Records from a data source
☆ ☆ ☆ ☆ ☆ ☆ ☆
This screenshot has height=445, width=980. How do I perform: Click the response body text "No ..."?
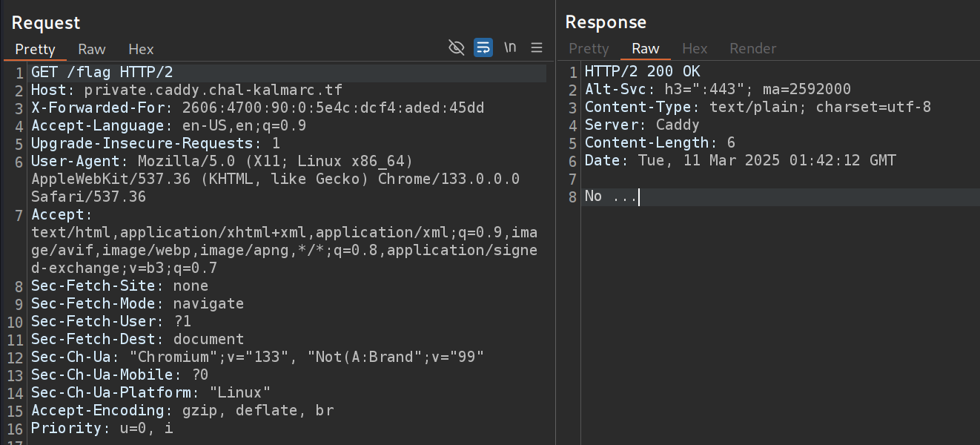(610, 197)
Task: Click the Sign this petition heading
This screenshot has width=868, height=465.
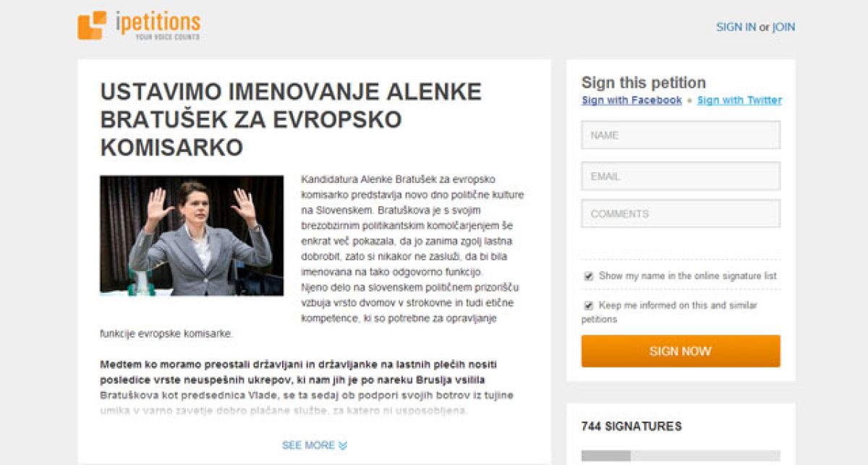Action: pyautogui.click(x=644, y=82)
☆ ☆ ☆ ☆ ☆ ☆ ☆
## Activity
In the copy, include no pictures; transcribe every record above verbatim.

## Result of the task
This screenshot has height=445, width=980. How do I perform: Click the response body text "No ..."?
(610, 197)
Task: Click the Sign this petition heading
This screenshot has width=868, height=465.
Action: pyautogui.click(x=644, y=82)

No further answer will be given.